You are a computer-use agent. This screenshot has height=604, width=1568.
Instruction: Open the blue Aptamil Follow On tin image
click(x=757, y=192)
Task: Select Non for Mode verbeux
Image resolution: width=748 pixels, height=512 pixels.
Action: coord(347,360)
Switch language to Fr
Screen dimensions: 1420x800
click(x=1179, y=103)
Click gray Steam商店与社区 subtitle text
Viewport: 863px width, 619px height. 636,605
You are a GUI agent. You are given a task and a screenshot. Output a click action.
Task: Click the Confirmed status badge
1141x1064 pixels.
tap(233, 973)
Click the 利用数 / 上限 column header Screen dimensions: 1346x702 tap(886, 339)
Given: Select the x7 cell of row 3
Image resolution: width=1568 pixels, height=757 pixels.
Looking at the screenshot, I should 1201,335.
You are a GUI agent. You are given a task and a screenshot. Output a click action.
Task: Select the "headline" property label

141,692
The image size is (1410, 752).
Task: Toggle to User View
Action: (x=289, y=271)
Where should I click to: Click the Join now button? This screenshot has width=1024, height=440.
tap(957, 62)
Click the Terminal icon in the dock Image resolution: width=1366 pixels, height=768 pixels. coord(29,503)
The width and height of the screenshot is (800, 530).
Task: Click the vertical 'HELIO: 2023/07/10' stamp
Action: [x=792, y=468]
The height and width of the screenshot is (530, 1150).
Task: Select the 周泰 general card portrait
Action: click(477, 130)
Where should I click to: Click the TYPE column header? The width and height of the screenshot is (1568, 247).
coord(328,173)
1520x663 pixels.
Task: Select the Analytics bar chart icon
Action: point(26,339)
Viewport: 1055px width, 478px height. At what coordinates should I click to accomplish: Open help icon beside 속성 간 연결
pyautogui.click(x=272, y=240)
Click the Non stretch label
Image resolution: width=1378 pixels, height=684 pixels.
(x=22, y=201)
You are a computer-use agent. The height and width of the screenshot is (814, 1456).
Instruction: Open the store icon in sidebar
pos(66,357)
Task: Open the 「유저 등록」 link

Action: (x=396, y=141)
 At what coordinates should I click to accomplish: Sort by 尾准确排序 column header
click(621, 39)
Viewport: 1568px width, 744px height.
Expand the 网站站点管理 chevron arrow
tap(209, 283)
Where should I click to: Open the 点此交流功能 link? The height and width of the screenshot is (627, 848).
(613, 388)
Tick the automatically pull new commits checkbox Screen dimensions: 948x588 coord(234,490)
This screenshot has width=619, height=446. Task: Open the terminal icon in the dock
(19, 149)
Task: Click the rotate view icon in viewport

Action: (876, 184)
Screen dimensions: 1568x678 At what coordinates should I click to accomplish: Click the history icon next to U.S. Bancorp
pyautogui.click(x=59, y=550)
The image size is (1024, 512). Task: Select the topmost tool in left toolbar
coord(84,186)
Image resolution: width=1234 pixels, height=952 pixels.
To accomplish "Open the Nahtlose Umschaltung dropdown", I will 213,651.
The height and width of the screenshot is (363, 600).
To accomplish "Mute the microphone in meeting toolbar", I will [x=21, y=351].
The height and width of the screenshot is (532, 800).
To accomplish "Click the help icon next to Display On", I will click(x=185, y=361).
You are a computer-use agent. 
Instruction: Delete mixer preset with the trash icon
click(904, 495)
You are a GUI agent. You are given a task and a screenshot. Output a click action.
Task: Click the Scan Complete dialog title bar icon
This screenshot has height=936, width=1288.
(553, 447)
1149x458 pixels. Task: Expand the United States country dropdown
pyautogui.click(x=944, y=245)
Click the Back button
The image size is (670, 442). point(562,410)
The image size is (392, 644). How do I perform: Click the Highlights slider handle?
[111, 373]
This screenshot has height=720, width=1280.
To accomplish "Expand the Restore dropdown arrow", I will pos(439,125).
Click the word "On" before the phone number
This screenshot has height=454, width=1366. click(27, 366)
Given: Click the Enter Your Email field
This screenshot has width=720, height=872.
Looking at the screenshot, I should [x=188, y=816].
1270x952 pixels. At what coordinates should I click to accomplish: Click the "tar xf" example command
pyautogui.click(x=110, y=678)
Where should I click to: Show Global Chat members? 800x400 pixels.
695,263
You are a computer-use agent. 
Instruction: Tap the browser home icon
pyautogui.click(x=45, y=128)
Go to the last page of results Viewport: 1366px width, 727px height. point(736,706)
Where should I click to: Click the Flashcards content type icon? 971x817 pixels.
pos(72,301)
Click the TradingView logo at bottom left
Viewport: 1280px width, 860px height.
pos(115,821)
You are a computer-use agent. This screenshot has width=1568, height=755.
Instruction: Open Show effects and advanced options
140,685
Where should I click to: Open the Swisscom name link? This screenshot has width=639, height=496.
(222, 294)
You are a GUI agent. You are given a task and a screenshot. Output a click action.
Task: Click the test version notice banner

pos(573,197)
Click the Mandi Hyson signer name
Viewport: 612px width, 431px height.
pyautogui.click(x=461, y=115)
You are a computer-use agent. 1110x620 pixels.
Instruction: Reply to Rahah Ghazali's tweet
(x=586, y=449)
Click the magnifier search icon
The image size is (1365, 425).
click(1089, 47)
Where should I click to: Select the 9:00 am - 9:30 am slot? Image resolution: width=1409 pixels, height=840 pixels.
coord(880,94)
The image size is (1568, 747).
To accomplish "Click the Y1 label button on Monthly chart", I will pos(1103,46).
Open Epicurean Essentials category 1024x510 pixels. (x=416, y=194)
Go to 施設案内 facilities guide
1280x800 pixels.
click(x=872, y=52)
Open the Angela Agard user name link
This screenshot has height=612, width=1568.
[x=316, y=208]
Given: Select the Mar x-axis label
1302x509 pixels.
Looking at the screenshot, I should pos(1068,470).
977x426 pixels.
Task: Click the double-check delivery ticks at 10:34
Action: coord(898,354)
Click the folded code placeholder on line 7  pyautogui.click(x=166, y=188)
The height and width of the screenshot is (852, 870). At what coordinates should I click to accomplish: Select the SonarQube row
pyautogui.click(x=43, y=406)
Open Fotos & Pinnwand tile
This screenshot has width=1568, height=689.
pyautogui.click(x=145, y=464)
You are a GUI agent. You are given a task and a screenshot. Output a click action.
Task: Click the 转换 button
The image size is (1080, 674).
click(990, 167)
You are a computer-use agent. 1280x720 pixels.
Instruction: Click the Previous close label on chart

■ DIRECTIONS FOR THIS TASK: Up to and including the line with "Given: Select the x7 cell of row 3", print every line of the material above, starting from its first line, exactly.

■ TASK OUTPUT:
You are a computer-use agent. This screenshot has height=604, width=1568.
Instruction: Open the blue Aptamil Follow On tin image
click(x=757, y=192)
Task: Select Non for Mode verbeux
Image resolution: width=748 pixels, height=512 pixels.
Action: coord(347,360)
Switch language to Fr
Screen dimensions: 1420x800
click(x=1179, y=103)
Click gray Steam商店与社区 subtitle text
Viewport: 863px width, 619px height. 636,605
You are a GUI agent. You are given a task and a screenshot. Output a click action.
Task: Click the Confirmed status badge
1141x1064 pixels.
tap(233, 973)
Click the 利用数 / 上限 column header Screen dimensions: 1346x702 tap(886, 339)
Given: Select the x7 cell of row 3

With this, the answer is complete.